E da noi? In questi anni molti fattori hanno contribuito a favorire la diversificazione degli investimenti degli italiani oltre confine. A partire dalla struttura dell’eurozona che ha favorito la concentrazione dei risparmi di italiani (ma anche degli spagnoli, ad esempio) verso i listini forti dell’area euro: in assenza di rischio valutario, i capitali si sono mossi verso le aree più sicure con il risultato di allargare la forbice. Inoltre, limiti di governance delle imprese, scarsità di prodotti dedicate alle piccole e medie imprese, concorrenza delle banche e dello Stato hanno fortemente compresso le chance di crescita della Borsa o il decollo degli eurobonds.
Oggi, promette il ministro Padoan, si volta pagina. Il momento è propizio, visto che i titoli di Stato ormai rendono zero. Meglio sarebbe, però, se le scelte dell’esecutivo puntassero ad agevolare, e non a contrastare, il risparmio previdenziale a lungo termine.
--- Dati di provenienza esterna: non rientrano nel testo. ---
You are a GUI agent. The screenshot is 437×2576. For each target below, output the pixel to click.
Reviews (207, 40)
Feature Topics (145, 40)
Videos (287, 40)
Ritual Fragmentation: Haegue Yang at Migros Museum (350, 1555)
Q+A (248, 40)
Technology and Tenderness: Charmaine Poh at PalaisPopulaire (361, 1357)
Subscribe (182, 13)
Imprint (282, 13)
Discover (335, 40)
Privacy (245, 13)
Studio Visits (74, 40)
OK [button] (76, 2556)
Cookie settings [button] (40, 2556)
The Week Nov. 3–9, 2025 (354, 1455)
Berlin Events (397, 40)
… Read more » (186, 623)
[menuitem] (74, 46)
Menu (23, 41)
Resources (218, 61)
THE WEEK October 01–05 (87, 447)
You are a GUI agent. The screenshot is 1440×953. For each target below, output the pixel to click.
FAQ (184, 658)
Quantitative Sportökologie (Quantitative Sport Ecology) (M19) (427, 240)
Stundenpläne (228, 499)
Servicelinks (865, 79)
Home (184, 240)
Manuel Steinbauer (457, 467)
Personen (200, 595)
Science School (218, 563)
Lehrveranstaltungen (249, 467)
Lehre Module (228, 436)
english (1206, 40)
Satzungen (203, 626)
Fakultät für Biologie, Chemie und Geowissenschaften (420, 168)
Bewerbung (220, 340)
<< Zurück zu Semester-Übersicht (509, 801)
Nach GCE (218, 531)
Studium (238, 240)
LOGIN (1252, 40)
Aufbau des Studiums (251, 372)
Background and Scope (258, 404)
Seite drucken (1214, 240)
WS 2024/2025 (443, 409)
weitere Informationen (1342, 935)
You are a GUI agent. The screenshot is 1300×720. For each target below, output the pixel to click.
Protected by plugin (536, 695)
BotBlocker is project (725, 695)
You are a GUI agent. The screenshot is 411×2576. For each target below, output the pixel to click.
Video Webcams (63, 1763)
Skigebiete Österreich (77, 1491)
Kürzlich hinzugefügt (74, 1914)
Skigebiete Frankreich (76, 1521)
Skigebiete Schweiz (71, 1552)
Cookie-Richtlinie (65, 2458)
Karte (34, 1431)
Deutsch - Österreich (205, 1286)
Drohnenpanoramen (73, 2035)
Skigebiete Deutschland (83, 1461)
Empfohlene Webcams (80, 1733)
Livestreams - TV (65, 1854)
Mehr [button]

Oppure non si escogitasse il marchingegno dell’anticipo del Tfr in busta paga (con oneri fiscali non indifferenti), la punta dell’iceberg di un atteggiamento irresponsabile nei confronti della previdenza, l’iceberg contro cui rischia di andare a cozzare la pensione futura degli italiani.
Sarà questo il vero banco di prova della “finanza per la crescita”, il piano del governo che, al di là dei singoli provvedimenti, avrà successo solo se saprà risvegliare la fiducia degli italiani per un esecutivo che sappia guardare al di là dei sondaggi o degli orizzonti elettorali. Insomma, diversificare è bene. Però prima è meglio rafforzare le fondamenta di casa.
Molta strada è stata percorsa da quei terribili giorni del 2011, quando l’economia italiana, di colpo, fu costretta a fronteggiare un’emorragia di capitali internazionali in fuga dal Bel Paese. Quasi all’improvviso, la finanza pubblica si trovò a fronteggiare l’impennata dello spread oltre i 550 punti e a pagare tassi di interesse attorno al 7%, insostenibili nel medio termine. Tra le imprese, soprattutto piccole e medie, divenne di moda un termine quasi sconosciuto: il credit crunch, ovvero la stretta del credito che pure continua ancor oggi. Eppure, in cifre, l’Italia di allora non era più povera in termini di capitali.
Quel che mancava era l’apporto degli animal spirits. Anzi, c’erano. Ma a capirlo per primi furono gli operatori di Schroeder, Black Rock, Invesco, Fidelity e tutti gli altri colossi internazionali che hanno moltiplicato con successo i loro sforzi sull’Italia prima della reazione dei gruppi italiani, oggi finalmente alla riscossa.